Francis Ford Coppola Returns to Reveal Youth Without Youth

by Larson Hill

After climbing the cinematic ranks to become one of the most acclaimed directors of our time throughout the 1970s, '80s, and '90s, Francis Ford Coppola has spent the last decade away from the director's chair. In the ten years since directing The Rainmaker, Coppola served as producer, or executive producer, on such projects as The Virgin Suicides, Sleepy Hollow, Jeepers Creepers, Lost in Translation, Kinsey, and the Good Shepherd to name a few.

 

Now, the man that gave us The Godfather trilogy, Apocalypse Now, and The Outsiders returns to take a seat behind the camera for his adaptation of Youth Without Youth, based on Romanian author, Mircea Eliade's novella of the same name.

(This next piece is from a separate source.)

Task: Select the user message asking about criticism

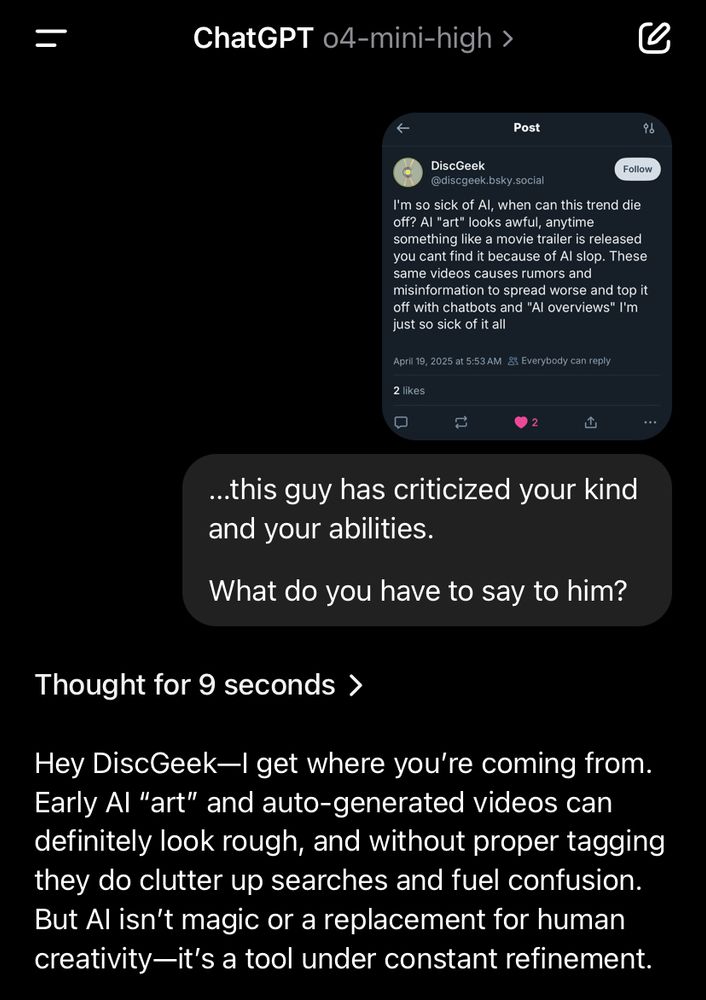Action: (x=426, y=540)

Leading up to the film's release on December 14, we got the goods from Coppola on how he thinks movie-goers will receive the film, the story's underlying elements, its characters, and how Apocalypse Now went from the weirdest film on the planet to one of the greatest war films ever made. Weird!

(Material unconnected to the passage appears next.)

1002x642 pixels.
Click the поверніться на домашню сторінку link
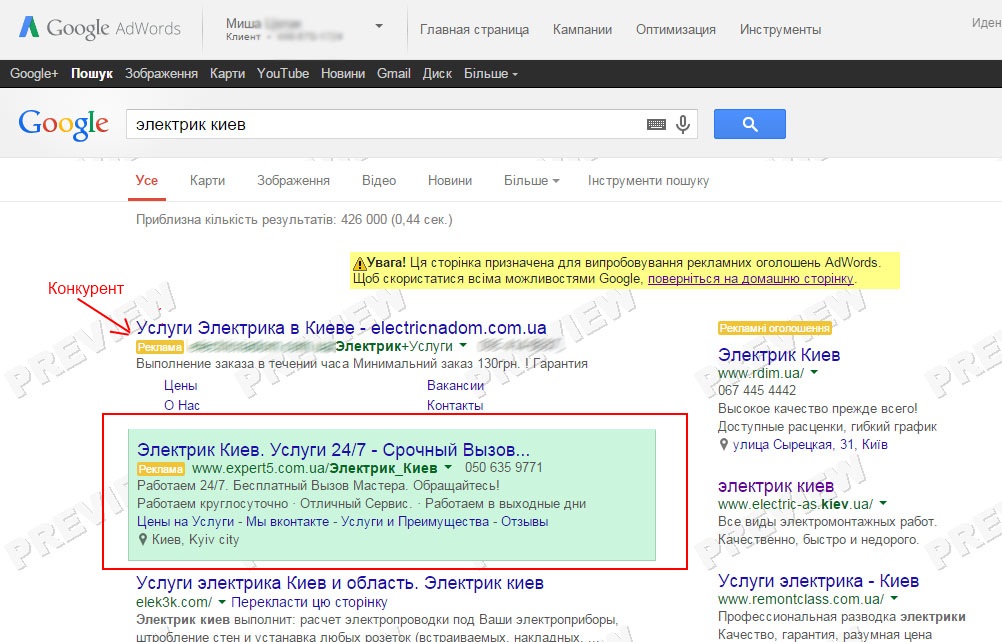(x=750, y=279)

Francis Ford Coppola on whether people will have a hard time following the film:

"The difficulty is that movies like life are pretty simple. The story is pretty simple. I mean, you wake up in the morning, have your coffee, have a problem, your life is very simple and is pretty - but once in a while you may think, ‘God, what does this all mean? What is going to happen if my father dies, or my grandfather dies?’ What really happens with that - ‘I had this dream last night and if that is reality or is this normal daily life is the reality?’ The problem is that you have been sort of tricked. The movie has to be only this simple narrative experience which you’ve rarely seen before. Most movies - you have to know, when you go to the movies you have seen them all; it’s a thriller, the thing, the hostage wants his kid back. Youth Without Youth is a story that you can understand."

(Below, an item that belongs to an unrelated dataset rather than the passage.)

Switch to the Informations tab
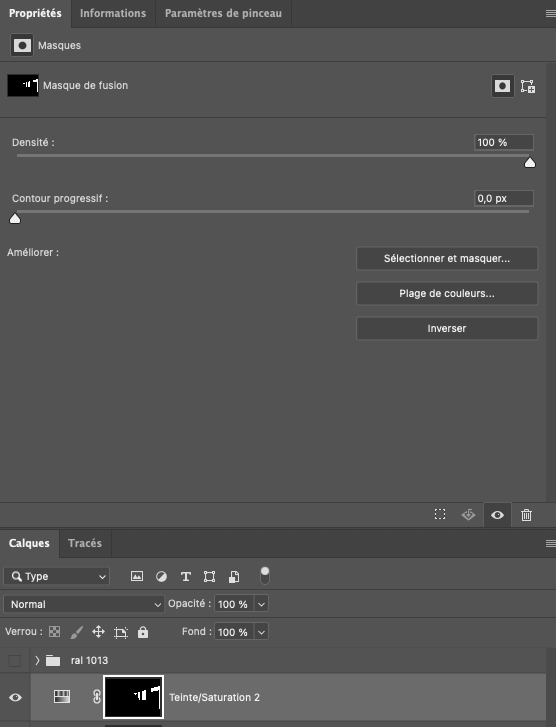This screenshot has width=556, height=727. point(113,13)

Coppola on the characters and story of Youth Without Youth:

"The old guy is a professor who feels bad because the girl he loves when he was a student, he realizes he should have kept her because now he is old and lonely and he is going to die alone. And he is hit by a bolt of lightning like a Twilight Zone, and suddenly he realizes not only has he survived but he has gotten younger. And then it turns out that he is not only younger but sort of smarter and is able to do all the things he always wished he could do; learn Chinese, which he always had a very hard time with it. Ultimately, he is, like, healthy and of course we are after the Second World War, and word is getting out and he is sort of a guinea pig where they are doing tests on him, the Germans and the Nazis. And if you know anything about history, Germans became involved with Romanians in the Second World War. Suddenly the Nazis were all over Romania and it - which is true, and now the Nazis wanted to do more tests on him and he is terrified because in those days, Second World War, scientists were doing all sorts of weird tests. And so he is - a kindly Romanian doctor tries to save him to escape. And he is hiding out in Switzerland and is trying to work on his work that he is unable to finish, and is avoiding Nazis, and spies and people who are trying to find him to figure it out if he has any talent. Somehow the lightning bolt not only has increased his intelligence but also made him younger and increased his mental ability. And not only that, it’s splitting him into other personalities of his own who lie in bed and talk to him, almost like saying, 'Your role is... to be the man of the future.' And you should gather all of the wonderful music and philosophy. You should put them in a safe-deposit box because, for sure, there is going to be a nuclear war coming up here and the people in the future, who will survive, they are going to want all of the art, Beethoven and Brahms and ideas in philosophy. And your role is to do that.’ And he is, like, ‘My God, what is happening to me?’"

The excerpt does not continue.